La notizia è state resa nota dalla rivista scientifica internazionale PNAS Proceedings of the National Academy of Sciences USA. Un gruppo di ricercatori del dipartimento di Scienze biochimiche dell’Università la Sapienza di Roma, in collaborazione con l‘Università di Verona, hanno scoperto il meccanismo di attivazione dell’enzima che produce la dopamina nel cervello, un neurotrasmettitore fondamentale per le attività celebrali, la cui carenza interferisce nell’organismo provocando i movimenti involontari come nei pazienti malati di Parkinson.
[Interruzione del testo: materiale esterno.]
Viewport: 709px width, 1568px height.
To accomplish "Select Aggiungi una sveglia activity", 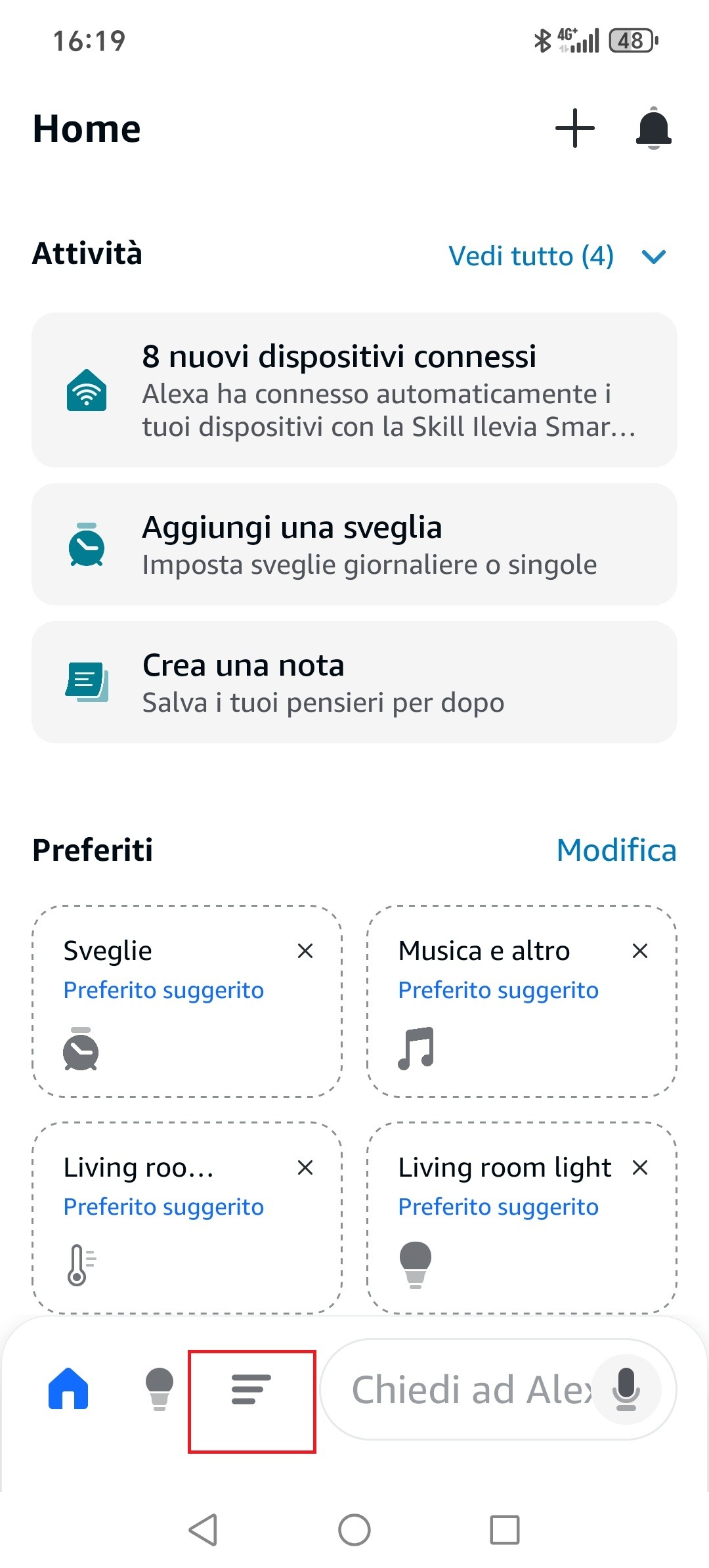I will (x=354, y=544).
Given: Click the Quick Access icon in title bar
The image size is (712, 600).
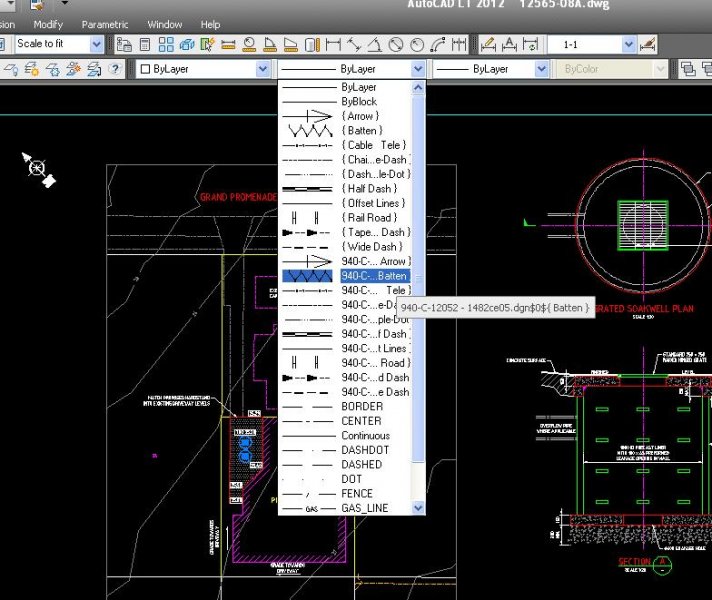Looking at the screenshot, I should pos(35,5).
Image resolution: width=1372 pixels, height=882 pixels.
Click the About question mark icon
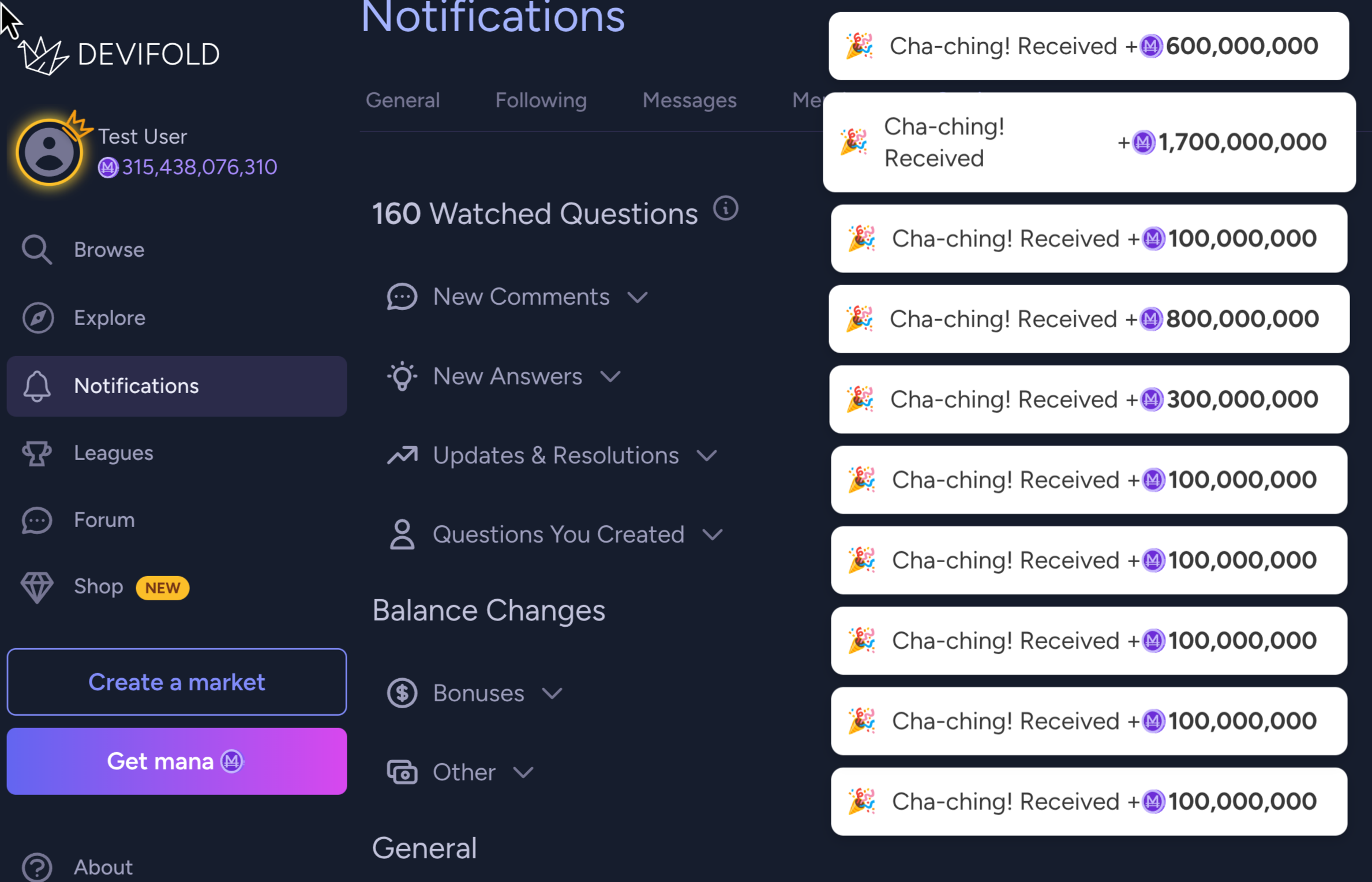click(37, 866)
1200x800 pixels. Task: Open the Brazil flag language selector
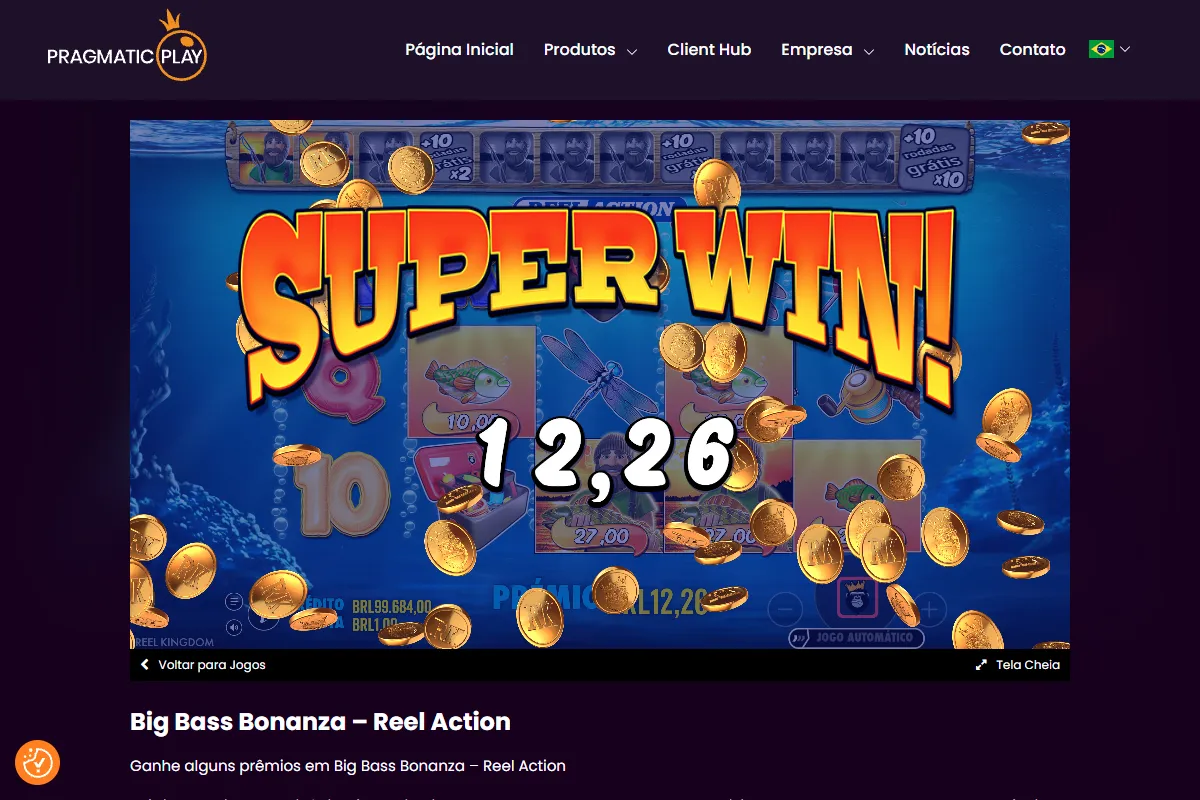(x=1109, y=49)
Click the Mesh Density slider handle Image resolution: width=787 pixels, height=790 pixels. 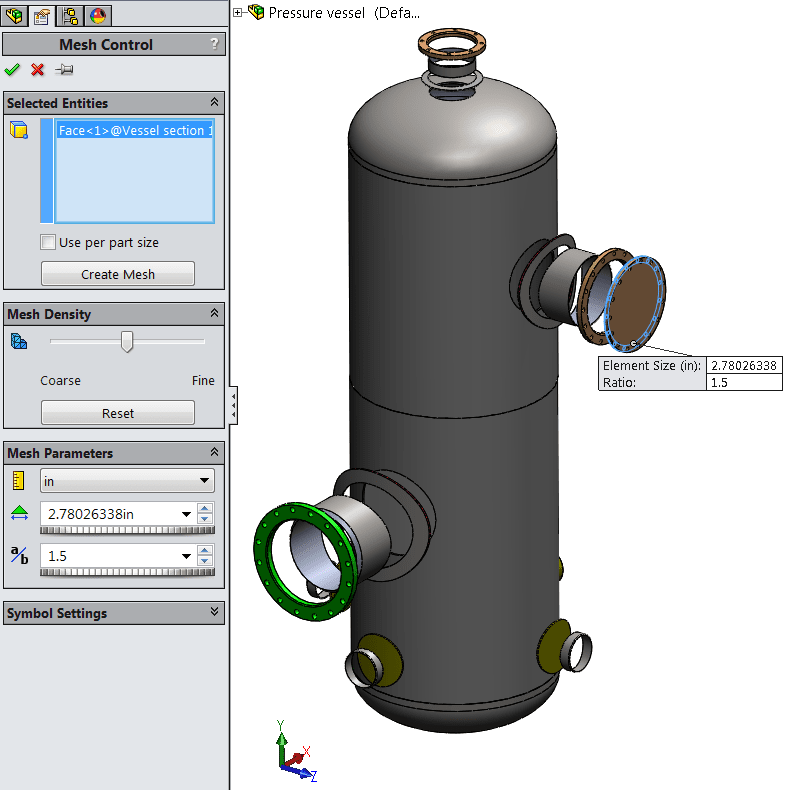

La professoressa Francesca Cutruzzolà ha spiegato alla rivista i risultati di questa importante ricerca che svela nuovi aspetti sul funzionamento del nostro cervello, in particolare il legame tra la dopamina e il PLP, un coenzima derivato dalla Vitamina B6. L’importana della dopamina come un neurotrasmettitore fondamentale, la cui alterazione è correlata alle malattie neurodegenerative, era già stata ampiamente dimostrata da diversi studi, con questa ricerca viene messo in evidenza come, in mancanza di PLP, l’enzima alla base dei processi delle attività celebrali non è attivo ed assume un’inaspettata struttura.

La scoperta aprirà nuove prospettive nella lotta contro una grave patologia degenerativa come il Parkinson.